Instagram is already used by people to sell everything from goats to art, and Facebook should be able to turn it together with Messenger and Whatsapp into powerful mobile e-commerce platforms.

Adding payment services to Facebook’s messaging empire makes perfect sense. David Markus, who left the position of Paypal CEO to lead Facebook messaging platform, said in his interview to Wired:

“VOIP is just one way that the company hopes to use the messaging app as a platform for much bigger things, including online payments.”

In March 2015, Facebook unveiled a US-only peer-to-peer payment service for Facebook Messenger that lets you connect your Visa or Mastercard debit card and tap a “$” button to send friends money on iOS, Android, and desktop with zero fees.

From Internet.org to Bank.org

For now, the Facebook payment service is an extension of a traditional banking service.

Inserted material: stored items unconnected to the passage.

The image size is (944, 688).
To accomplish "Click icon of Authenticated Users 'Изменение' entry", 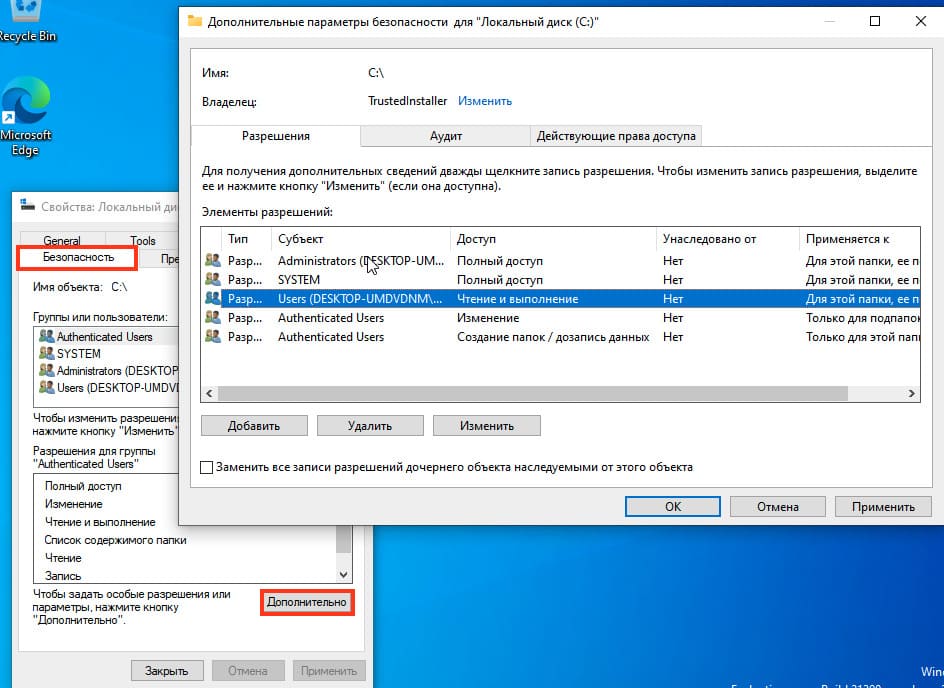I will 213,318.
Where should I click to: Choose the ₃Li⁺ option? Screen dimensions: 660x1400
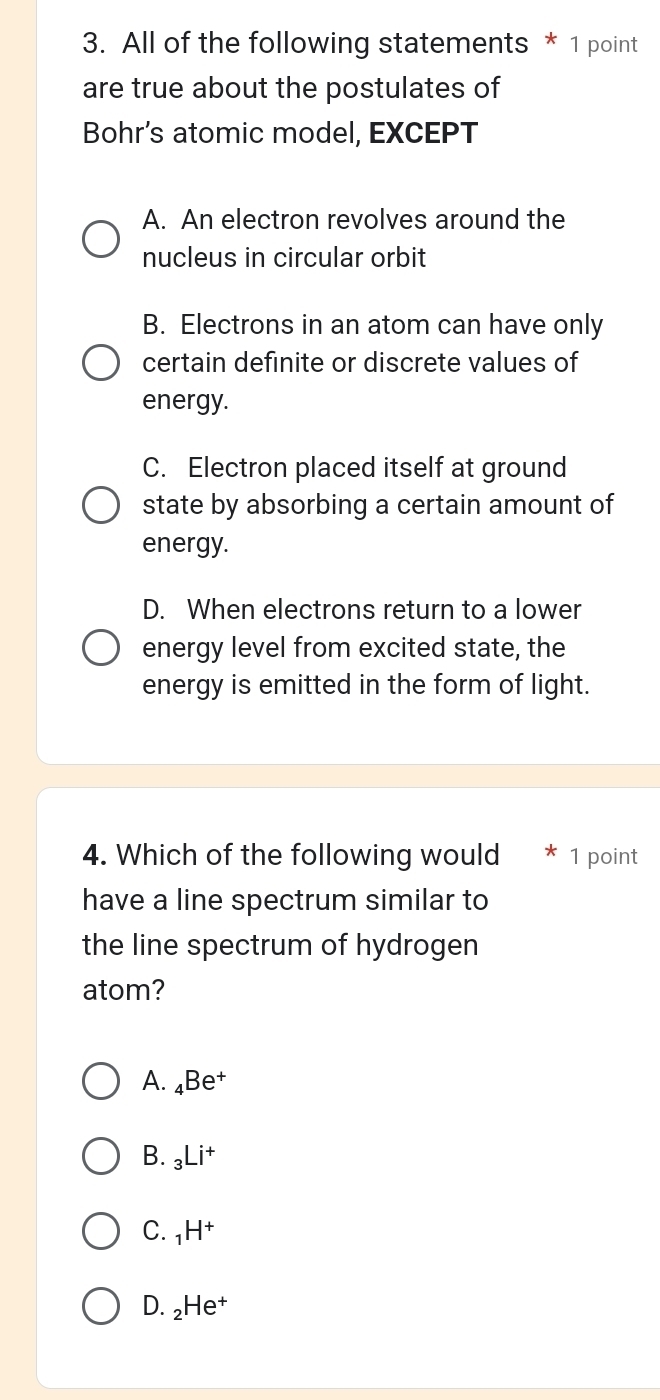(100, 1156)
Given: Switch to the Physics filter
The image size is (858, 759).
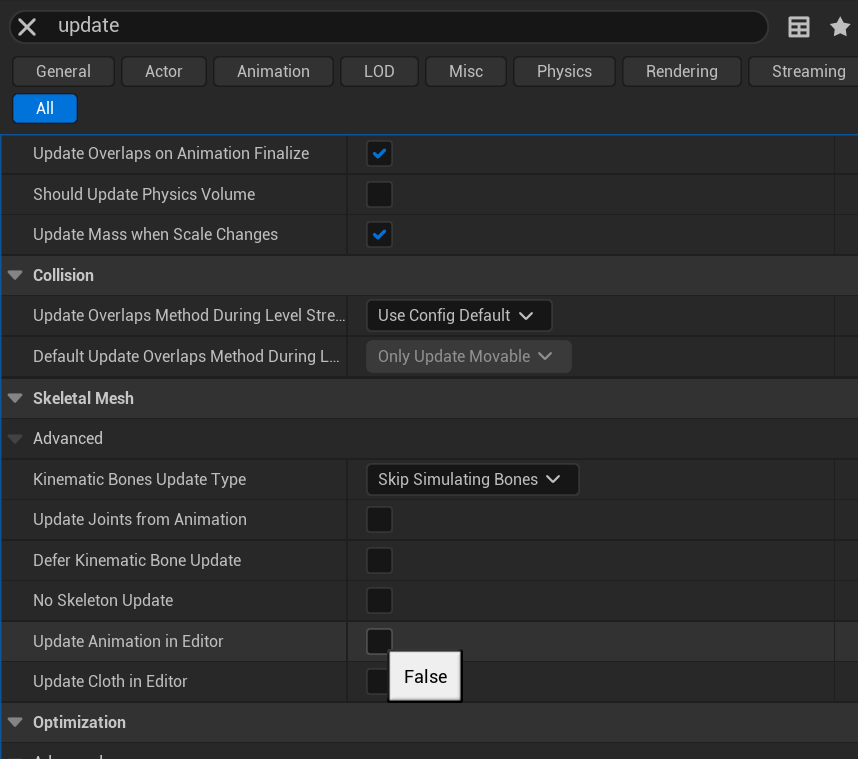Looking at the screenshot, I should click(564, 71).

But what about the countries where Facebook pushes its Internet.org initiative for affordable Internet access? To make payments work in countries without established banking services Facebook needs to create its own “backroom” infrastructure for “storing” money and become a digital bank.

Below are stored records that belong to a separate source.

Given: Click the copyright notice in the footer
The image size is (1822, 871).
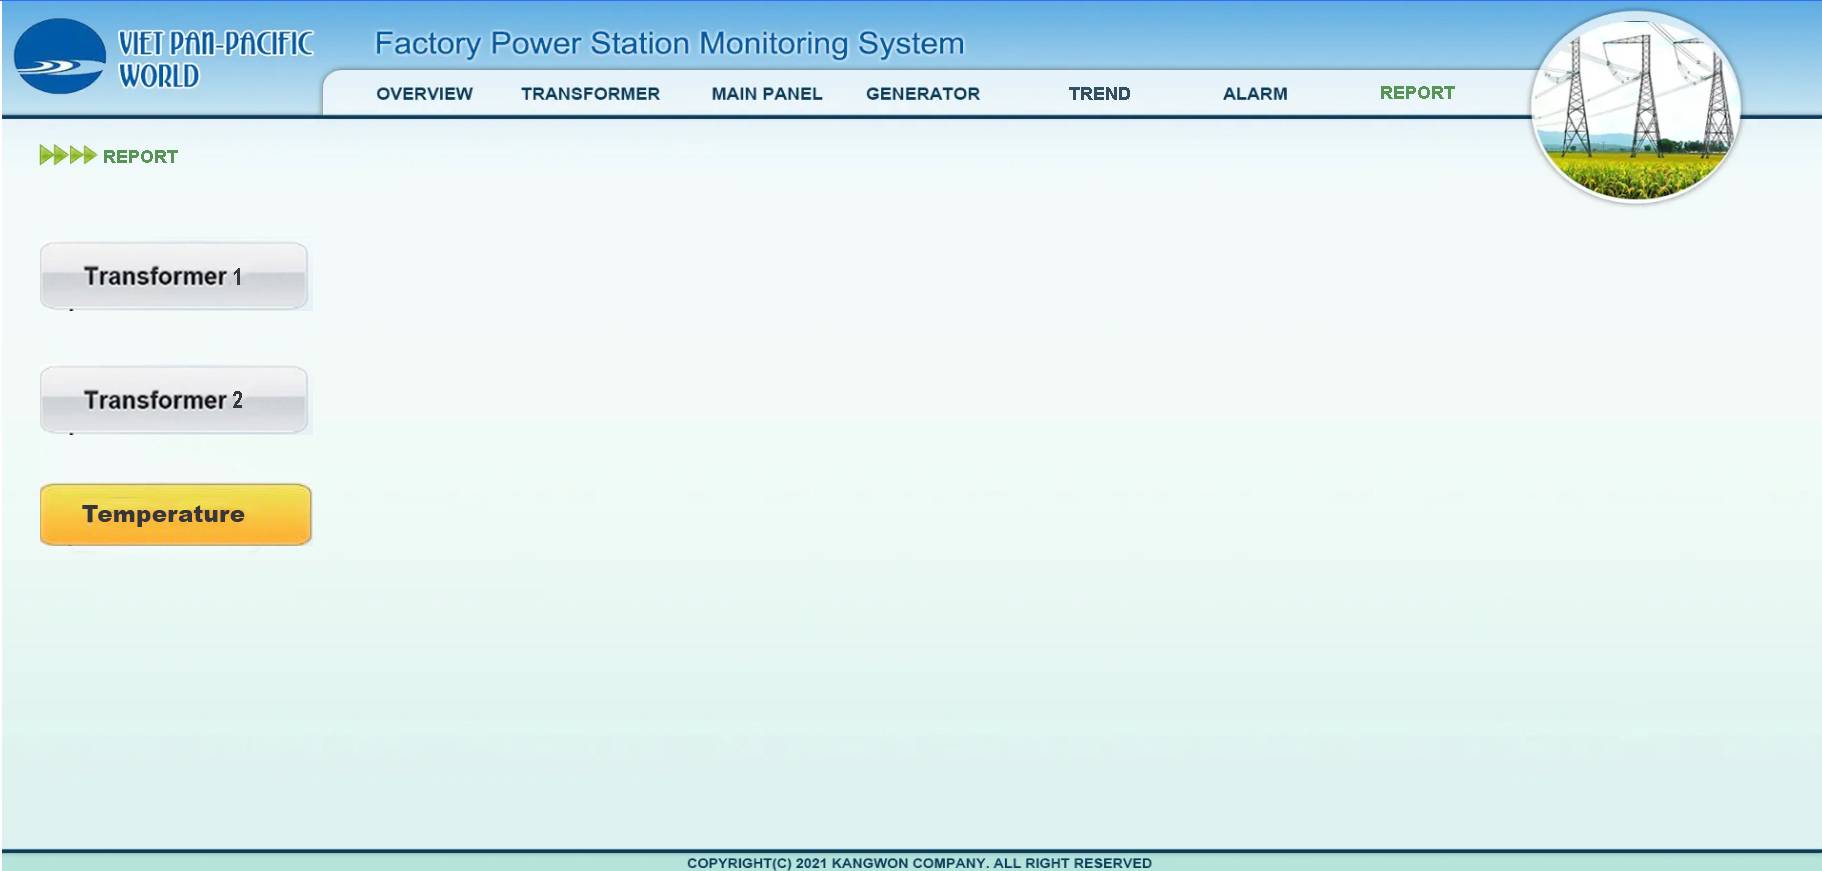Looking at the screenshot, I should pyautogui.click(x=918, y=862).
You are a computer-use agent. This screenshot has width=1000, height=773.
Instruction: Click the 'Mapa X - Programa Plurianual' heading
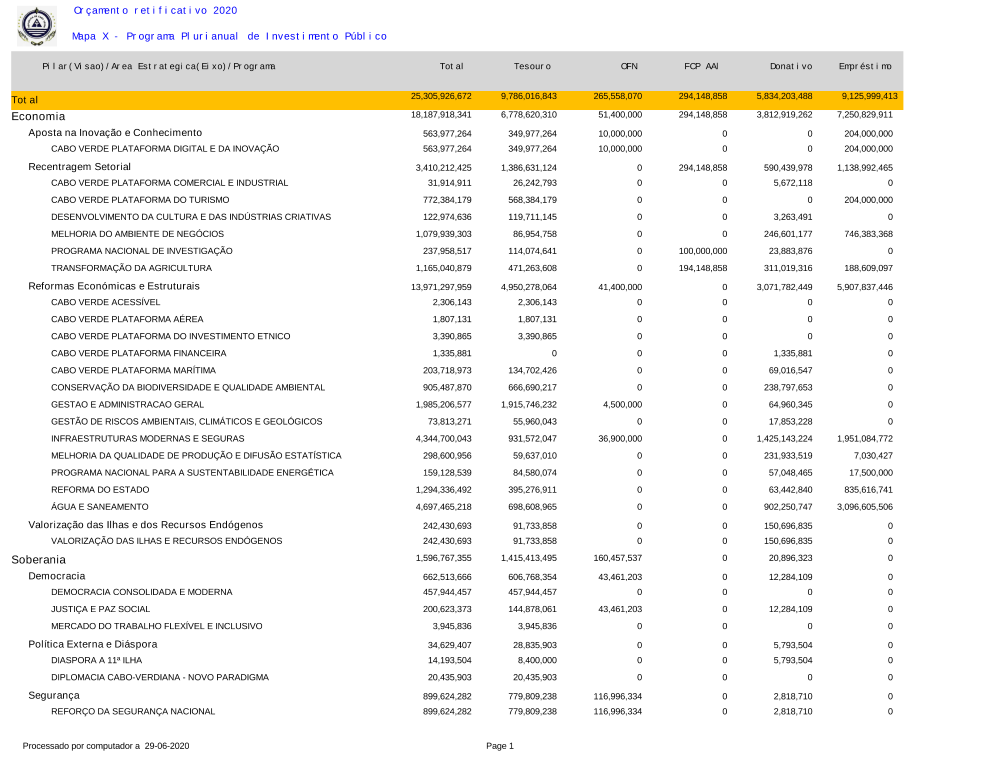point(229,36)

The initial opportunity for Facebook is remittance services – a global $583 billion market controlled by  Western Union and MoneyGram. But this is just the beginning.

A bank is a financial intermediary that accepts deposits and channels them into loans, where banks make most of their money. In other words, [tweetable]a bank is a platform connecting customers that need credit with customers that have capital surpluses[/tweetable]. To be successful, a bank needs to manage risk and minimize defaults.

Financial services in emerging economies require new business models and approaches to managing risk. For example, InVenture runs a Mkopo Rahisi service in Kenya that with the help of an Android app creates a reliable credit score by analysing more than 10,000 data points from the activity on a customer’s mobile handset. Instead of giving this score to banks, InVenture services the loans independently. Shivani Siroya, founder & CEO of InVenture writes:

“Since our app launched in Kenya last spring we’ve provided millions of dollars of loans to tens of thousands of customers. Our repayment rate is at more than 85% and more than 90% of our borrowers come back for a second, third, fourth, even fifth loan.”

Facebook’s ability to manage credit risk based on information from its social network would be second to none. Imagine how big such lending service for the unbanked can become at Facebook scale!

Facebook was always an interesting company to watch. It could well happen that Facebook’s advertising and app install businesses that get so much attention today are just a stepping stone to a much bigger ambition. The ambition of becoming the ecommerce and financial infrastructure for the world’s fastest growing economies.